> _TASK STATEMENT_
Your job is to set down the stretch of entries that opens with the line containing "Viewport: 1024px width, 768px height." and closes with the line containing "You are a computer-use agent. The". Keep both end lines, copy each exactly, and add nothing.

> _DATA SHOWN_

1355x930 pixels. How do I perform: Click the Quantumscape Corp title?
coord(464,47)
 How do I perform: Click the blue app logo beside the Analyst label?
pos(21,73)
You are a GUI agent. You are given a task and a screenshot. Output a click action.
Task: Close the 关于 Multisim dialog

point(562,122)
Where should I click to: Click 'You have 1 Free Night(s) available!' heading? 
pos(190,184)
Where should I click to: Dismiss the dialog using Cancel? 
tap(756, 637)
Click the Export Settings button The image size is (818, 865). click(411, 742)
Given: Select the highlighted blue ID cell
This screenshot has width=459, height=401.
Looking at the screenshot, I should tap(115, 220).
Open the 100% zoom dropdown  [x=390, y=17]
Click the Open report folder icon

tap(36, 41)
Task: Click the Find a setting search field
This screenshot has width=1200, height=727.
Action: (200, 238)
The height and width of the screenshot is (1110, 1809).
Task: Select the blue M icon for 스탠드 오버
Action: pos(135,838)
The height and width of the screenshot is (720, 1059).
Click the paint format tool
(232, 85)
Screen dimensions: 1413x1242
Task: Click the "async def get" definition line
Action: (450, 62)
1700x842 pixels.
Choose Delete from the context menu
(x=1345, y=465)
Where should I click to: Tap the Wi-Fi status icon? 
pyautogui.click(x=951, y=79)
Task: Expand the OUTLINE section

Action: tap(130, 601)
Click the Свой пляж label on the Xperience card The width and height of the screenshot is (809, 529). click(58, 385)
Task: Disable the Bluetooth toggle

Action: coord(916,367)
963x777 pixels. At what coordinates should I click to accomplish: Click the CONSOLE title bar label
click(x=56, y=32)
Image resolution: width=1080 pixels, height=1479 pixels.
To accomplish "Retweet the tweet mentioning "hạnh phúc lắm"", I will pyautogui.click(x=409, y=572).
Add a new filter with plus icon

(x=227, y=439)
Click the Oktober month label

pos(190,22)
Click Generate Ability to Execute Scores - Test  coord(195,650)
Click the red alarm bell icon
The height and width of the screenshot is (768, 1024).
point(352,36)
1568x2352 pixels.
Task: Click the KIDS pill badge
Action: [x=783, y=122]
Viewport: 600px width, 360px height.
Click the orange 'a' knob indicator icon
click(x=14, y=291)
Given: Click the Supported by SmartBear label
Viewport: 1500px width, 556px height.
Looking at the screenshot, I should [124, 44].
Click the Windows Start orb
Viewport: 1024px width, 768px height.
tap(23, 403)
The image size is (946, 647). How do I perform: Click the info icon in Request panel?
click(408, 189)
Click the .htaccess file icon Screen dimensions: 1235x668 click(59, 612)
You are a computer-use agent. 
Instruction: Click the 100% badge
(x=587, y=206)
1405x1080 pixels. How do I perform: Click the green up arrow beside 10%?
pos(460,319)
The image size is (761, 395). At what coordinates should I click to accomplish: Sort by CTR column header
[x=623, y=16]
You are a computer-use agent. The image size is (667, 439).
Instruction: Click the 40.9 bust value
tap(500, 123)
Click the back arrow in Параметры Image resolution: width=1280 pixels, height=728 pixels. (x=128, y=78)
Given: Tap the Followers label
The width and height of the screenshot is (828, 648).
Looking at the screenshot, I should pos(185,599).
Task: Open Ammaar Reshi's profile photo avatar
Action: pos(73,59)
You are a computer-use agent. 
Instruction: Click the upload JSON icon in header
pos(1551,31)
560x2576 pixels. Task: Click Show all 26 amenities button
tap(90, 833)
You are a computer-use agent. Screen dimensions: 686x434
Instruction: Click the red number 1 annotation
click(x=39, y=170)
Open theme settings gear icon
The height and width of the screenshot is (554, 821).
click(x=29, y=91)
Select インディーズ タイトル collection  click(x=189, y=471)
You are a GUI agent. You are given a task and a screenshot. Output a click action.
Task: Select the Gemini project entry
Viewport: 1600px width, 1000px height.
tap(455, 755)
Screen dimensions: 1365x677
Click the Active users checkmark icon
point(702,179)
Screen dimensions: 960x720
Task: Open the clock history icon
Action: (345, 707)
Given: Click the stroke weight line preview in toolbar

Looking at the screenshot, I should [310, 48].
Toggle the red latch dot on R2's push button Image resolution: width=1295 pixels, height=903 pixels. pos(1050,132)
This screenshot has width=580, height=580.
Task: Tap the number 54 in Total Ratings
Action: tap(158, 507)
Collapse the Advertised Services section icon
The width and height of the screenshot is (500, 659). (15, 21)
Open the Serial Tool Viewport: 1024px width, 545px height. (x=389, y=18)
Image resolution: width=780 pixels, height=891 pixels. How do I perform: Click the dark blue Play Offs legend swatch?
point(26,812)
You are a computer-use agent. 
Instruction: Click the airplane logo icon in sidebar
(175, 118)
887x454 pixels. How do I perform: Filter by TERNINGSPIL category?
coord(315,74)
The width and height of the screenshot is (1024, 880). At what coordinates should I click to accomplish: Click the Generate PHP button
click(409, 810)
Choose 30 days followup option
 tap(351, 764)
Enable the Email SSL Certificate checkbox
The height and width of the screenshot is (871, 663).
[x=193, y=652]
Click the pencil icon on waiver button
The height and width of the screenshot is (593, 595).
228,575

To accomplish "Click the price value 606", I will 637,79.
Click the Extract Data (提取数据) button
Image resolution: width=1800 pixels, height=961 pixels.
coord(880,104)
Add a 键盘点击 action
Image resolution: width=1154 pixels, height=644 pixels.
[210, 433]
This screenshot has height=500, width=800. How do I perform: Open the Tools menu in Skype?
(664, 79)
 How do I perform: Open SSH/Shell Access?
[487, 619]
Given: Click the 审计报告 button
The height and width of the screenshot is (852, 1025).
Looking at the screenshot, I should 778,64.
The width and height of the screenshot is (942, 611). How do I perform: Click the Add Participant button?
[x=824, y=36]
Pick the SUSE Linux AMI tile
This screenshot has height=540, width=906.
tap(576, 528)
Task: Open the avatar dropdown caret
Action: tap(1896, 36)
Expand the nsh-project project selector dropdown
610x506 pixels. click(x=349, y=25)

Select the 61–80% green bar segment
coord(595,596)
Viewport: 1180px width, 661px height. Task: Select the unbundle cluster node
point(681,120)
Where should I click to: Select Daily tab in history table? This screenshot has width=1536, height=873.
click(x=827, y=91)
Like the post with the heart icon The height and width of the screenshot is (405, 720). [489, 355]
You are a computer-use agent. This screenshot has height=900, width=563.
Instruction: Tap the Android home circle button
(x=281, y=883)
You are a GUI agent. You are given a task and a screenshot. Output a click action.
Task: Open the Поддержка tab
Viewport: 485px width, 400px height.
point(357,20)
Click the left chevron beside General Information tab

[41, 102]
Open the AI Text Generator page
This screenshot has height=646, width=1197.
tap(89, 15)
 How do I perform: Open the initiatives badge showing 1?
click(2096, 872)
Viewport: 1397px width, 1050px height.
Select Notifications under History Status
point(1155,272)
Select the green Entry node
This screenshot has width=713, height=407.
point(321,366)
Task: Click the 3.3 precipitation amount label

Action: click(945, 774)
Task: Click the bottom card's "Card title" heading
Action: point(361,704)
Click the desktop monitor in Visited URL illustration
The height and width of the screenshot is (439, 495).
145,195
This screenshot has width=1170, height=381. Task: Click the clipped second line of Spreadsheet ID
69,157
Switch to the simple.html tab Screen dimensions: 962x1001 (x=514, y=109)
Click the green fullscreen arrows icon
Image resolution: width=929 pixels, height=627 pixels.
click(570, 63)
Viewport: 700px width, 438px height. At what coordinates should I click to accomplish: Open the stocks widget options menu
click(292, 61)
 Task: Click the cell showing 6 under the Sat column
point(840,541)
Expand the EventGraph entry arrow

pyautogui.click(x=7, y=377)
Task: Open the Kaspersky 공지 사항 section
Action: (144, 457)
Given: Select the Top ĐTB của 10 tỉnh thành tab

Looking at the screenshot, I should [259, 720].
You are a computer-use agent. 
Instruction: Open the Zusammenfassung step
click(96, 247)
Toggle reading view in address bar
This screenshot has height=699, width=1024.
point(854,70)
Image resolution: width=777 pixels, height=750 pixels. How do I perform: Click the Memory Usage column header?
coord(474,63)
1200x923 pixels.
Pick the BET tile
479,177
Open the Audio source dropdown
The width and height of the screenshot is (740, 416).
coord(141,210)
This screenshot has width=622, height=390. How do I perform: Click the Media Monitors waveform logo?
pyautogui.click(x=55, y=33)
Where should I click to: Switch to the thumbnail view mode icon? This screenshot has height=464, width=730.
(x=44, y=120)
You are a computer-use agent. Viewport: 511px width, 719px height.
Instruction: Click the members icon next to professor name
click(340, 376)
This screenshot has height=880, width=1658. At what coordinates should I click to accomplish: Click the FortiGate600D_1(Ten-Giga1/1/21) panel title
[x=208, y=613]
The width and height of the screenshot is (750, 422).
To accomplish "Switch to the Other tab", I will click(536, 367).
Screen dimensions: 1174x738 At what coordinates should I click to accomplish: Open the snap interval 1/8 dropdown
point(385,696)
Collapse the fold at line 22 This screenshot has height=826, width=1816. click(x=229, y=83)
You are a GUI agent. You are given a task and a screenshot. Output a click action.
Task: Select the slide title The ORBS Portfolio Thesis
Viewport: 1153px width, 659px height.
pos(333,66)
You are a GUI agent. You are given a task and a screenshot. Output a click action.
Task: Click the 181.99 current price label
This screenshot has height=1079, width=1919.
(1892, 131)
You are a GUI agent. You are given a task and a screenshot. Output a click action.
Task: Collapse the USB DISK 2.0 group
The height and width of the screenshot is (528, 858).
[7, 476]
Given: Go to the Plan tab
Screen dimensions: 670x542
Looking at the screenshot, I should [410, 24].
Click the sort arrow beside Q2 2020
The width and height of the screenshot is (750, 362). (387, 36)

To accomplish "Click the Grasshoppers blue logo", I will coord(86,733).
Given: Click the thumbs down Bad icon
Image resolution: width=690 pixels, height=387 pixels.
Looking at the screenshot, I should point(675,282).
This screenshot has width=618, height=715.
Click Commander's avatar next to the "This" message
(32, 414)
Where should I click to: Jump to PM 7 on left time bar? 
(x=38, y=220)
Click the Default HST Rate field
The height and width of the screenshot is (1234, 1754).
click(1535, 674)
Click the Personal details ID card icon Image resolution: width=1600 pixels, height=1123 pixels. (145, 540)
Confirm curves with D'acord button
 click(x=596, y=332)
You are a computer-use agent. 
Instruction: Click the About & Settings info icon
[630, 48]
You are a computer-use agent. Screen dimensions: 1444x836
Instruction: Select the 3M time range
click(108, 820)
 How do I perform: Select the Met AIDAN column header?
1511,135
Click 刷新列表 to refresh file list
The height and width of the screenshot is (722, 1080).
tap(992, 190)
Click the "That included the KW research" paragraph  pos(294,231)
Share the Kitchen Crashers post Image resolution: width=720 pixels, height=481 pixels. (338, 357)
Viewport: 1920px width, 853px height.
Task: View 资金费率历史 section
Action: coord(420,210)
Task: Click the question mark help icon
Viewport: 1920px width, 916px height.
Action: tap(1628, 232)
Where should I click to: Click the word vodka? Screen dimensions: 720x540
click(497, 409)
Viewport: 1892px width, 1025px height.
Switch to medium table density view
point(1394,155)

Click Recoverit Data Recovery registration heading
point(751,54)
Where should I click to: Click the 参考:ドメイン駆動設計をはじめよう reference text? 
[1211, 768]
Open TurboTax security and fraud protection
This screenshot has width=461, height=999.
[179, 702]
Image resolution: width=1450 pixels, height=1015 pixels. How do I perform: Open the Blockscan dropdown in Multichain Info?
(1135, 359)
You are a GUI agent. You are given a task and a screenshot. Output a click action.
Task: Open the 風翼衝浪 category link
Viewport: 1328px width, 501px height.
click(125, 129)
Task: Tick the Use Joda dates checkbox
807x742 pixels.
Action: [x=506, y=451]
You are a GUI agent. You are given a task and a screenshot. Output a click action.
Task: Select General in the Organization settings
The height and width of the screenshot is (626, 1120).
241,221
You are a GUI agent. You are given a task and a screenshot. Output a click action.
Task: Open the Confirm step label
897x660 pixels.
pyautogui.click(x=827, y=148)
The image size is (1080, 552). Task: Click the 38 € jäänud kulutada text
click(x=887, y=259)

> _EXPECTED OUTPUT_
Viewport: 1024px width, 768px height.
tap(23, 403)
The image size is (946, 647). How do I perform: Click the info icon in Request panel?
click(408, 189)
Click the .htaccess file icon Screen dimensions: 1235x668 click(59, 612)
You are a computer-use agent. 
Instruction: Click the 100% badge
(x=587, y=206)
1405x1080 pixels. How do I perform: Click the green up arrow beside 10%?
pos(460,319)
The image size is (761, 395). At what coordinates should I click to accomplish: Sort by CTR column header
[x=623, y=16]
You are a computer-use agent. The image size is (667, 439).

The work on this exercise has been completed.